“Life is short so smile while you still have teeth.”
I wrote a while ago about the importance of maintaining dental hygiene particularly in light of a chronic illness like Parkinson’s disease. The slew of medications can potentially lead to tooth decay due to drying of mouth and wearing of enamel. However, keeping and scheduling dental appointments can potentially be challenging particularly as our disease advances. I know this too well both as a neurologist and as a patient with PD. Going to the dentist use to be common place but now ten years into my disease I have to think about it twice and may have to reschedule a time or two.
Yesterday, I went to the dentist although I seriously considered rescheduling once more due to severe nausea. Some of you may know what I am talking about, but for whatever reason now dental cleaning is extremely uncomfortable. One it always leaves my mouth and teeth incredibly sore for a day or two not to mention that keeping my mouth open for whatever extended amount of time needed for hygienist or dentist to work on triggers my dystonia not just in my jaw but in my neck which adds to the pain and discomfort which then triggers a migraine.

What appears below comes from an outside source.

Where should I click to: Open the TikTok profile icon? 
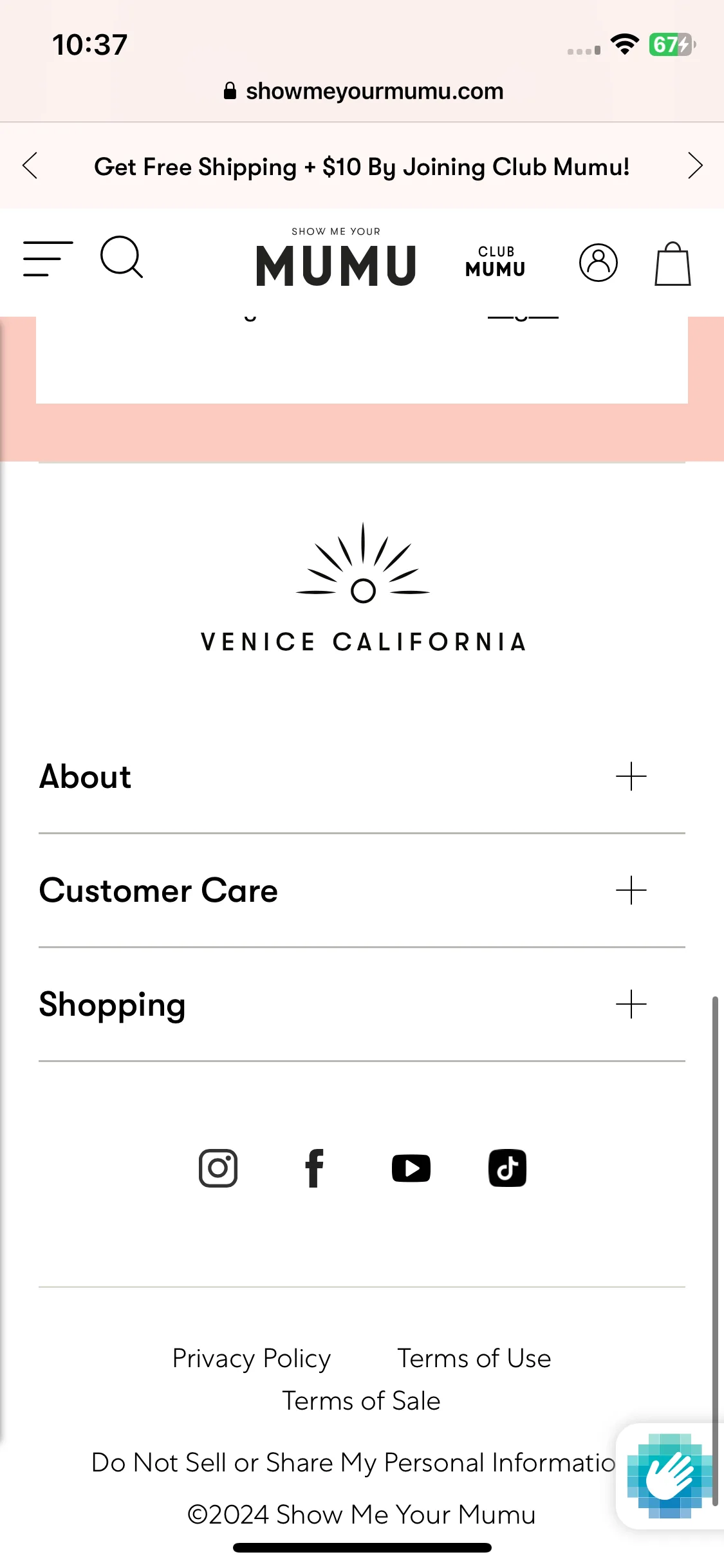507,1168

It is an inevitable chain reaction unless I prep myself. So before I Go to the dentist, I have to take my nausea medicine, my migraine medicine and a muscle relaxant to keep the dystonia from setting in. Needless to say I can only stand having my mouth open for so long so as you can imagine if you had the same problem doing procedures of any kind which could last more than 45 can be quite challenging. In a previous blog titled “tips on how to maintain dental care,” I provide some insight on how to get ready for a dental appointment. As I mentioned before it is important to schedule the visit at the maximum. Peak of your medication effect so if you are better in afternoon schedule at that time. For me now as I am beginning to have more difficulties with swallowing as my disease progresses I especially have to make sure medication is full force because there is nothing worst like having a choking sensation and having to tell yourself ” swallow” every time you have to especially when your head is tilted back, mouth wide open and water squirting at you!

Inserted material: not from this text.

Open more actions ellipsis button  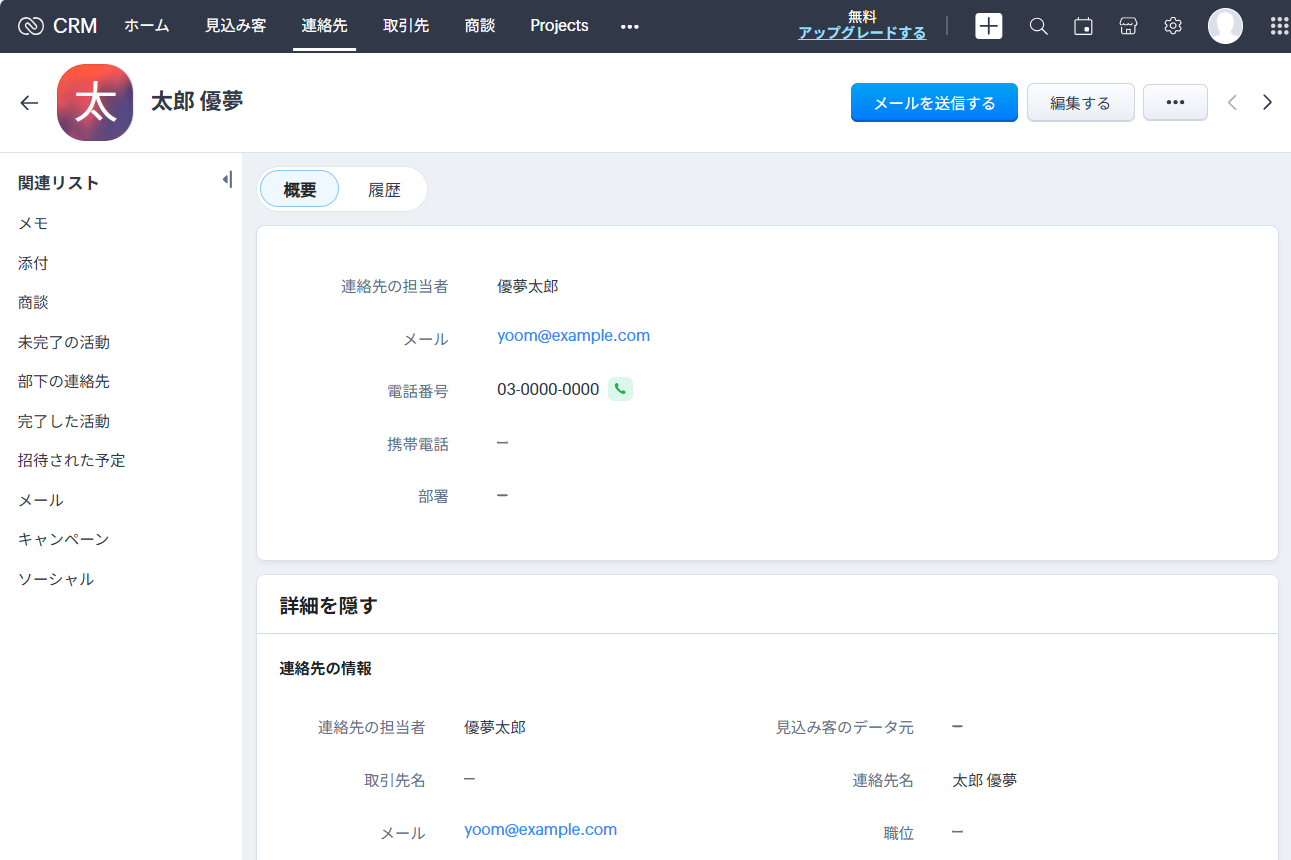pyautogui.click(x=1175, y=102)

If you experience some of these problems talk to your neurologist ahead of time especially if having major dental work done. He she can prescribe oral dissolvable medications as well as sedatives and muscle relaxants to aid in the process as well as coordinate care with your dentist.
I now in need of a couple of fillings repaired. Besides taking my muscle relaxants and anti-inflammatories, I may need a dose of Xanax which requires someone accompanying me to the appointment to drive me home. Another alternative is scheduling sedation which will definitely require making prior arrangements with a friend or loved one to accompany you. The same is true if you are suffering from blood pressure problems particularly if it drops. So now for at least last 3-4 years my dentist always checks my blood pressure before commencing any treatment. He also lets me wear my sunglasses during the procedure to avoid extra sensory articulation from light shining directly on my face and compounding any possible migraine trigger. Can also ask for quick short breaks if work is extensive.
Even though I don’t much enjoy going to the dentist anymore and is no longer “routine,” it is equally important to continue care for my teeth as for my body; so with careful planning and necessary preventive treatments I can still go on my own without much difficulty other than a sensitive mouth for a day or so. At least both of my dentists are well versed on the manners of PD so I know I am in good hands.